• Exercise input
_ _ _ _ _
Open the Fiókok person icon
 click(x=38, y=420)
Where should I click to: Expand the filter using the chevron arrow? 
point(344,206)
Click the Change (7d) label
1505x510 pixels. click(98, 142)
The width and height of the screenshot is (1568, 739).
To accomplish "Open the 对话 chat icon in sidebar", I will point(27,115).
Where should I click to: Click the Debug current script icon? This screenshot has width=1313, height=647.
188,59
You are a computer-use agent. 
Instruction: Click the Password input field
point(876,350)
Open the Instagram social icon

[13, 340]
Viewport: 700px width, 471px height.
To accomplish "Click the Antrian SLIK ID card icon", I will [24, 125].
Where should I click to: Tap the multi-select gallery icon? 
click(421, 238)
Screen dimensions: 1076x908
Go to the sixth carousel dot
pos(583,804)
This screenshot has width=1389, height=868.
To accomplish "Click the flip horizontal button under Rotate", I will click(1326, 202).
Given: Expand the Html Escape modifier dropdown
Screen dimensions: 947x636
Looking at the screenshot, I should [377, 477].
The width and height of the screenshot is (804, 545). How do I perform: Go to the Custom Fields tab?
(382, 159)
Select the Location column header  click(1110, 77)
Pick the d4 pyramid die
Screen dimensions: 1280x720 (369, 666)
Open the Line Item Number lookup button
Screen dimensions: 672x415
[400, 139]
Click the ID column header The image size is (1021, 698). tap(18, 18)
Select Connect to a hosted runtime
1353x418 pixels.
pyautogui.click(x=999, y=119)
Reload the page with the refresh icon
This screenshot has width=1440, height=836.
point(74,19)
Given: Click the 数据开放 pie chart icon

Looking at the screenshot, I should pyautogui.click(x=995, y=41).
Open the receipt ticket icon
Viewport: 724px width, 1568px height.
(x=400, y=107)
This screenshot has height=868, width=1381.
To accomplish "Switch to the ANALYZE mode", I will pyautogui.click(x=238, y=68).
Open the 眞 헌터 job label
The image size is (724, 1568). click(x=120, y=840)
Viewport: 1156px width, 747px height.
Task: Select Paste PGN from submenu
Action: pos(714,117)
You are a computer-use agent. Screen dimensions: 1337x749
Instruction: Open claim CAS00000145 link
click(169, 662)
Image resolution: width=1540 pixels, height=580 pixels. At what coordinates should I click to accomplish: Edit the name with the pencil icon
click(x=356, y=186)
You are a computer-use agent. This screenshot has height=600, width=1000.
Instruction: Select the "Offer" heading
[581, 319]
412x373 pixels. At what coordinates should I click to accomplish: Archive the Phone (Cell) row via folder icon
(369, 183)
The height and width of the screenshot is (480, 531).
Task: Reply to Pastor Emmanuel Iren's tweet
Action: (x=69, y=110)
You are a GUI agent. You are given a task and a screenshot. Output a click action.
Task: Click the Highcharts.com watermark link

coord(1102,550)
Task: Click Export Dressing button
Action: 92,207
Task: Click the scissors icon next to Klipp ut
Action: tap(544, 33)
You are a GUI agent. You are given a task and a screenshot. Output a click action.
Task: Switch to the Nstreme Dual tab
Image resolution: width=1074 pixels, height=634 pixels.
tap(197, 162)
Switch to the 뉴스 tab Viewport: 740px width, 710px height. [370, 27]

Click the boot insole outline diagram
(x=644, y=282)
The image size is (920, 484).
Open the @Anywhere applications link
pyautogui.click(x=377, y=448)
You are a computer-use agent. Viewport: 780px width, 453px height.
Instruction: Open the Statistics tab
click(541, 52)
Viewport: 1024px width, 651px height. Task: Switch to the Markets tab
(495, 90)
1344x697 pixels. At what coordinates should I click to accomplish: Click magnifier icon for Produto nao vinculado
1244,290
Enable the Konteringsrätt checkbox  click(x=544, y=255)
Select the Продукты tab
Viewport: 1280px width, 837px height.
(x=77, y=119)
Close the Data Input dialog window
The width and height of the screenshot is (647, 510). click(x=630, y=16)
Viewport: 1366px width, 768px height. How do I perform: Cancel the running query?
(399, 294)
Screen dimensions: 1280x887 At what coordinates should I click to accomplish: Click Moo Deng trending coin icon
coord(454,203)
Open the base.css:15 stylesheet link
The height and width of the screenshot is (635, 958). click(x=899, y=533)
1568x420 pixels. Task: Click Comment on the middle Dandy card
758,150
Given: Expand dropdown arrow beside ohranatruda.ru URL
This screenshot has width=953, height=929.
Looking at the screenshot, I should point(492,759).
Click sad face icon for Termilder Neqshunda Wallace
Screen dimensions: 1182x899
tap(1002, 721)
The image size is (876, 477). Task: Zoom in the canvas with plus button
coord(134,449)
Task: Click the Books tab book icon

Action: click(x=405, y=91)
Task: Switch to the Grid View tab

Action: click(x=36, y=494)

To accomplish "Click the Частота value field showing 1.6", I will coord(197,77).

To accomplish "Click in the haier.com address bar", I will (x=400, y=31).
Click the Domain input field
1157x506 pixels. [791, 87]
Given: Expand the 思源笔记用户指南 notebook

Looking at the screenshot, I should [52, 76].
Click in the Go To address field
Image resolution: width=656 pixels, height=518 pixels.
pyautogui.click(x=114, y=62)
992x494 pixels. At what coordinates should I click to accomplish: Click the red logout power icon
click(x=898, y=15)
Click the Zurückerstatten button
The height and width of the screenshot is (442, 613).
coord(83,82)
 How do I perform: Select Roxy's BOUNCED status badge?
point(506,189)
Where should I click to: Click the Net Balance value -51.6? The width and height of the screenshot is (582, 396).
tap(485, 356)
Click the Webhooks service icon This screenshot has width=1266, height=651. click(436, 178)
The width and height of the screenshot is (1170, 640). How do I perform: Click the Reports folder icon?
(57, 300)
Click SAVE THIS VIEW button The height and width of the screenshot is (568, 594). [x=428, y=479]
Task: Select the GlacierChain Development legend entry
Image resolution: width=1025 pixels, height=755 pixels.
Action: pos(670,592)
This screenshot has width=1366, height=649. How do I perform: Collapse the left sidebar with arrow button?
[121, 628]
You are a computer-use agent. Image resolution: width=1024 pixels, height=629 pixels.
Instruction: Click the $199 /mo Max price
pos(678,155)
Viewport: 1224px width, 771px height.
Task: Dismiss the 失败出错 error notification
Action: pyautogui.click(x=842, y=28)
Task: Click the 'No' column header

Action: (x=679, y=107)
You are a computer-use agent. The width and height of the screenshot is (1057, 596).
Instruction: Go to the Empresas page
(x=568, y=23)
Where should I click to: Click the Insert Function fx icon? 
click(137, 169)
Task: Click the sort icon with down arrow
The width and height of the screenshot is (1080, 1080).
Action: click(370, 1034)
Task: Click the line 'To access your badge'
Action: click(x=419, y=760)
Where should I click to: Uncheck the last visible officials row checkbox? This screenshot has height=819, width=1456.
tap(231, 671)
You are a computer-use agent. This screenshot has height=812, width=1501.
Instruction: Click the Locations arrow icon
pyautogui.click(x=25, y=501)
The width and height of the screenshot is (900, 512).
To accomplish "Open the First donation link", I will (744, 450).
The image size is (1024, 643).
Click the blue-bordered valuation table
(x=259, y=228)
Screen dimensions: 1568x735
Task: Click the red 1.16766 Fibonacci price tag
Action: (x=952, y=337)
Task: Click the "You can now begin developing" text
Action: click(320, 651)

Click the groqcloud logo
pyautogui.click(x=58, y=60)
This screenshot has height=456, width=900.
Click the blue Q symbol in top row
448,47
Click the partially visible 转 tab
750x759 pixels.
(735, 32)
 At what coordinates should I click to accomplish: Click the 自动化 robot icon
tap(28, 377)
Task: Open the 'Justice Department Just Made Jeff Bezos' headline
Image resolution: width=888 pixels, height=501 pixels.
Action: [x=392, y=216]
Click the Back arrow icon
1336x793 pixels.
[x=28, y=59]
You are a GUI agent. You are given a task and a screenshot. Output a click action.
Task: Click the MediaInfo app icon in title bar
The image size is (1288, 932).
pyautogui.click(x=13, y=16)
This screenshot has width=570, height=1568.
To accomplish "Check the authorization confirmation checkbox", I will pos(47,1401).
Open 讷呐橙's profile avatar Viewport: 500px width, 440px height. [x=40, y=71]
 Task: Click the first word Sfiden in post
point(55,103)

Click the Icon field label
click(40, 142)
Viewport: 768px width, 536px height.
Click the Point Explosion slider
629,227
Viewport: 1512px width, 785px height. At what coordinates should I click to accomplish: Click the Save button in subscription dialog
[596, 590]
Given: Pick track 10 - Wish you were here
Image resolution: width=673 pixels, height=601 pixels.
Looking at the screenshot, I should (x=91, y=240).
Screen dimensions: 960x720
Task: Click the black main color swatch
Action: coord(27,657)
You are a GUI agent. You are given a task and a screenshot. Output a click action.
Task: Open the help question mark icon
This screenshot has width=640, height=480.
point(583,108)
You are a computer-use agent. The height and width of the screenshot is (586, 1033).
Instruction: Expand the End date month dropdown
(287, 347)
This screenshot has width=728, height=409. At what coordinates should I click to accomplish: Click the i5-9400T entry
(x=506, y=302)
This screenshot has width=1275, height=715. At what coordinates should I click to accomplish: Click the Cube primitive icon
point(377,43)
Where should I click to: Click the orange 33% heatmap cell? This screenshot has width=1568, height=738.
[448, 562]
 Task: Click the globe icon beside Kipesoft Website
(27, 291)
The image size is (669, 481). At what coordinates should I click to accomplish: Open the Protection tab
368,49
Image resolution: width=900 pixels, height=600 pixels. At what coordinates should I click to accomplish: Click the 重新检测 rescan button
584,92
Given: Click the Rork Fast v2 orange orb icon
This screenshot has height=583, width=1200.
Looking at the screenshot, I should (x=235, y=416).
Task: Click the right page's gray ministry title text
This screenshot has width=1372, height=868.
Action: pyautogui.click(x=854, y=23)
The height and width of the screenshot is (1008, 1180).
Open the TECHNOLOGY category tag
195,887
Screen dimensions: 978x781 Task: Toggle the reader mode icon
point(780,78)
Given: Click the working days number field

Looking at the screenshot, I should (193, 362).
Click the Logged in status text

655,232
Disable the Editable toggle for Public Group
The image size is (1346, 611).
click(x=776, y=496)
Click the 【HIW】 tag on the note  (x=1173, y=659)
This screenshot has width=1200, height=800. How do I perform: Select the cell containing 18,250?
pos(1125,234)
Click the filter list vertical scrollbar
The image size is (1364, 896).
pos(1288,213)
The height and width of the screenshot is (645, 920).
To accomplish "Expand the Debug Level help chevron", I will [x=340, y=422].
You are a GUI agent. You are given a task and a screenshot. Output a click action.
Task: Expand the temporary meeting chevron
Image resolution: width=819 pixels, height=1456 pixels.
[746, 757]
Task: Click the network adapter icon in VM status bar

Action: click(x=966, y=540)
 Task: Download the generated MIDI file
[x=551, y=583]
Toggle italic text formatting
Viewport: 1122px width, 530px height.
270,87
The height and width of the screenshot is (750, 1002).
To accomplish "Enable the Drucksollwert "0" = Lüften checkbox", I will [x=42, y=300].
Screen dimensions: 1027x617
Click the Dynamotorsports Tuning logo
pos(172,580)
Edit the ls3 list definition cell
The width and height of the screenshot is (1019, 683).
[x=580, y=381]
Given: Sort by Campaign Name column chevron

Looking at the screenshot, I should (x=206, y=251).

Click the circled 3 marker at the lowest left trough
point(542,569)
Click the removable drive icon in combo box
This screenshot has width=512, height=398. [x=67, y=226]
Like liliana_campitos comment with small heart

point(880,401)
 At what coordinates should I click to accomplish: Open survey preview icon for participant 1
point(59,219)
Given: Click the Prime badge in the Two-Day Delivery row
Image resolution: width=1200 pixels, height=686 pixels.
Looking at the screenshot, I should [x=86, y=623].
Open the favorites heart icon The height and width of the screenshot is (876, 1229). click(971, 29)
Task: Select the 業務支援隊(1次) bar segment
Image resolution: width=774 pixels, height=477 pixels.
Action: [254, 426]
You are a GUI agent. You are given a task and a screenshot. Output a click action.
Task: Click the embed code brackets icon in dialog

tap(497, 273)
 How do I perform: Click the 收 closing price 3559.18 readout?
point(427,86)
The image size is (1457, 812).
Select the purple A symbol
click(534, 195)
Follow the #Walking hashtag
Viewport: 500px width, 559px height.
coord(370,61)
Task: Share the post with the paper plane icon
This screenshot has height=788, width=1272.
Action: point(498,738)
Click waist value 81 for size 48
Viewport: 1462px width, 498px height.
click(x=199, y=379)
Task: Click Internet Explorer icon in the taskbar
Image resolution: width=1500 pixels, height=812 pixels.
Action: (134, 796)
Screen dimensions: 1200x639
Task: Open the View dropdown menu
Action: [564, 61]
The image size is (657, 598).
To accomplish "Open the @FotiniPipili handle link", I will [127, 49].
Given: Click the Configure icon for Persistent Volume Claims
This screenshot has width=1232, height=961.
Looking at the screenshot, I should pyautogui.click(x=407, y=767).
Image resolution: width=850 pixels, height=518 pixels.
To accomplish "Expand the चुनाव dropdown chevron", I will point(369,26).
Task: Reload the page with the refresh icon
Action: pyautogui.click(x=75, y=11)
_ _ _ _ _
• What you have to do
Set down, from the entries above, exactly the lines from the one with "Click the Domain input field" up to and including the one with "Click SAVE THIS", and no other lines.

• Exercise answer
Click the Domain input field
1157x506 pixels. [791, 87]
Given: Expand the 思源笔记用户指南 notebook

Looking at the screenshot, I should [52, 76].
Click in the Go To address field
Image resolution: width=656 pixels, height=518 pixels.
pyautogui.click(x=114, y=62)
992x494 pixels. At what coordinates should I click to accomplish: Click the red logout power icon
click(x=898, y=15)
Click the Zurückerstatten button
The height and width of the screenshot is (442, 613).
coord(83,82)
 How do I perform: Select Roxy's BOUNCED status badge?
point(506,189)
Where should I click to: Click the Net Balance value -51.6? The width and height of the screenshot is (582, 396).
tap(485, 356)
Click the Webhooks service icon This screenshot has width=1266, height=651. click(436, 178)
The width and height of the screenshot is (1170, 640). How do I perform: Click the Reports folder icon?
(57, 300)
Click SAVE THIS VIEW button The height and width of the screenshot is (568, 594). [x=428, y=479]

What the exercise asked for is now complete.